Moki
- Company type: Private
- Industry: Software
- Founded: 2011
- Founder: Ty Allen, Thomas Karren, Eric Johnson
- Headquarters: San Antonio, Texas, United States
- Key people: Paul Salisbury (CEO)|Michael Girdley (chairman)
- Parent: Dura Software
- Website: https://moki.com/

= MokiMobility =

MDM platform and company

Moki (formally known as MokiMobility) is a cloud-based mobile device management (MDM) platform and development company which specializes in single-purpose iOS, Android, and BrightSign devices. Moki's software allows companies to convert mobile devices like iPad, Android tablets, and BrightSign players into retail kiosks, mobile point of sale devices, digital signs, product displays, conference room schedulers, or retail sales terminals. Moki's cloud-based platform provides security, remote management and monitoring of the mobile devices and applications. Moki is headquartered in San Antonio, Texas.

==Background==

Ty Allen, Thomas Karren, and Eric Johnson founded MokiMobility in late 2011.

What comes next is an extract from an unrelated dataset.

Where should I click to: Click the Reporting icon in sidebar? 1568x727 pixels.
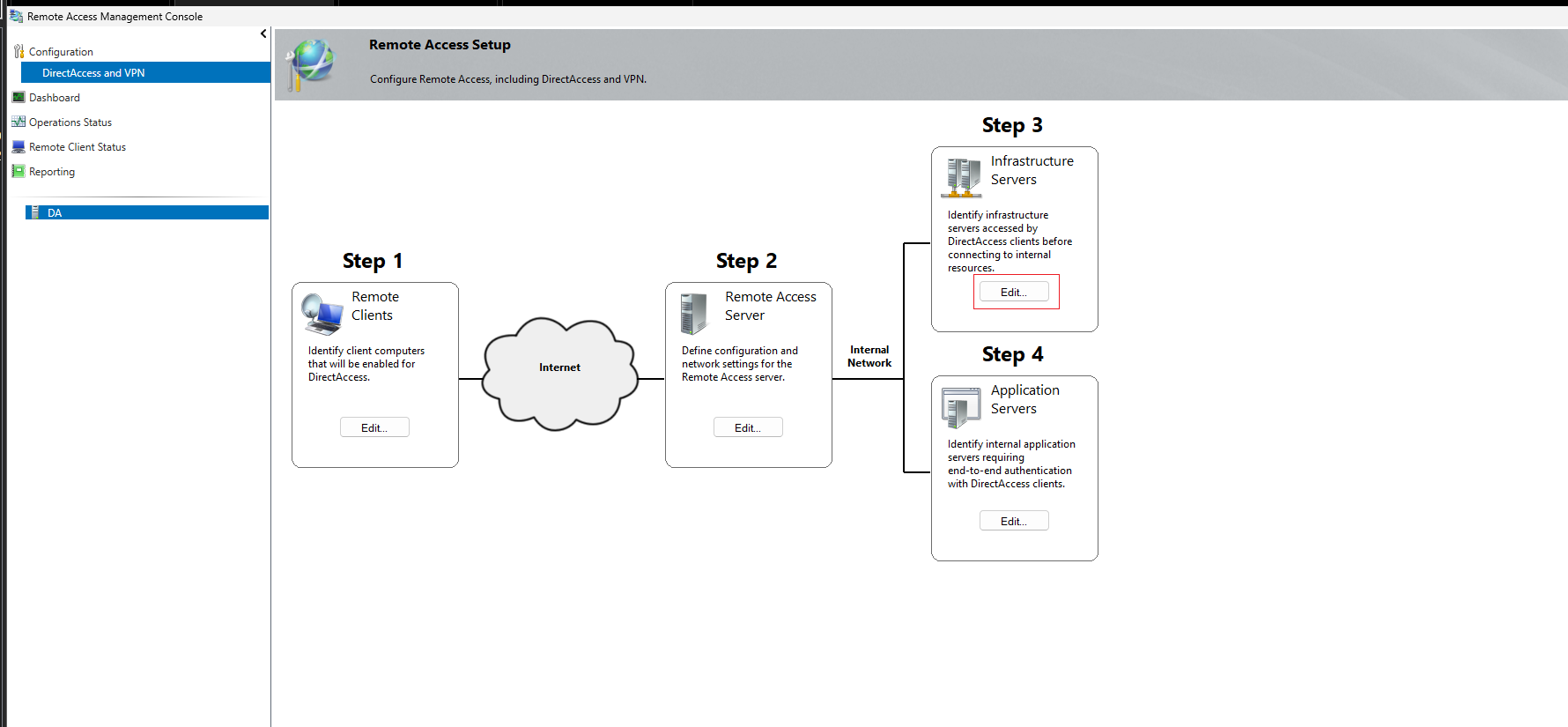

In June 2012 MokiMobility launched MokiTouch, the first Android kiosk application with remote management. The company followed up the release with MokiTouch Pro, a more secure media content app, in October,

In October 2012 MokiManage became the first mobile device and application management platform built on the Google App Engine. Mokimanage, which uses Google App Engine's High-Replication Datastore and Task Queue API, enables remote management of application settings, application distribution, and device management for Android and iOS systems.

In February 2013 the company launched the MokiMobility Solution Center, an app directory for purposed tablet solutions.

In April 2013 MokiMobility raised $2 million in seed funding to expand their dedicated mobile device management platform and enhance end-point security. Investment firm Epic Ventures led the round with additional funding from Allegis Capital and Fusion-IQ.

In June 2018, Dura Software announced the acquisition of MokiMobility and changed the official name of the company to Moki, LLC. It was the first acquisition of Dura Software, a company formed by two veterans of the San Antonio tech scene, Michael Girdley as board chairman and Paul Salisbury as CEO. Dura Software is an entirely new type of software company with a unique model that acquires and operates B2B software companies with the intent to hold them long-term.

==Product==

Moki is a cloud-based mobile device management platform which converts mobile devices like iPad, Android tablets and BrightSign players into single-purpose devices like kiosks, mobile point-of-sale, digital signs, product displays, conference room schedulers, or retail sales terminals. The company also provides security, remote management, and monitoring on specified mobile devices with purposed applications.

==Partnerships==

In April 2013 MokiMobility partnered with Revel Systems, a San Francisco-based creator of iPad POS deployments for restaurants and retail stores. Revel is one of the first companies to build POS solutions on an iPad. Through the partnership, MokiMobility and Revel Systems will develop an iPad POS system that adheres to new PCI Security Council guidelines.

==Leadership==
Paul Salisbury, a former Rackspace Hosting Inc. senior vice president of customer experience and service delivery operations, is CEO of Moki. Over the course of his career, Paul Salisbury has held various operational and customer success leadership roles at Procter & Gamble, Ernst &Young, and Dell.

Michael Girdley, managing director of the $20 million Geekdom Fund, which invests in early-stage startups, is a board member of Dura Software. Girdley also co-founded Codeup in San Antonio and serves as a partner at RealCo, a long-term accelerator, based at Geekdom in San Antonio.

Salisbury and Girdley co-founded the holding company in November 2017 after being introduced to each other by Graham Weston.